Musicians who disappeared in 2018

Every artist has their time in the sun — they score a couple hits that define a particular era, become tremendously famous, make millions of dollars, and then over the years slowly fade away into a life of touring casino showrooms, county fairs, and boat shows. Then there's that select handful of acts — your Paul McCartneys, your Beyoncés, your Weird Al Yankovics — that never quite go away. They've got the talent and charisma to make albums and filling stadiums and arenas for decades, and they'll probably keep doing that stuff until they retire or die.

In other words, popular music mirrors the competitive nature of life itself. And while there are a bevy of new artists competing for attention each and every year, quite a few bands, singers, and rappers also completely drop out of sight. Sometimes it's intentional, and sometimes it's not. At any rate, here are some of the biggest acts in music who virtually vanished in 2018.
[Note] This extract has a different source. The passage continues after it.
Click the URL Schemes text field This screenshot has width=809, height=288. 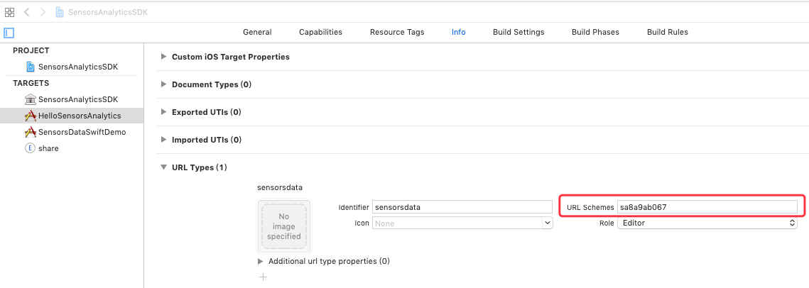pyautogui.click(x=707, y=207)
Neil Diamond's sweet end-o'-the-line

Neil Diamond has enjoyed one of the longest careers in music history. After getting his start as a songwriter in the '60s (he wrote "I'm a Believer" for the Monkees), he became a chest-baring pop and then soft rock superstar, creating classics of both genres like "Cracklin' Rosie" and "Sweet Caroline," and "Love on the Rocks" and "America," respectively. He hasn't had a top 40 hit in more than 35 years, but Diamond had such a beloved back catalog of favorites that he was still a top touring act well into his 70s.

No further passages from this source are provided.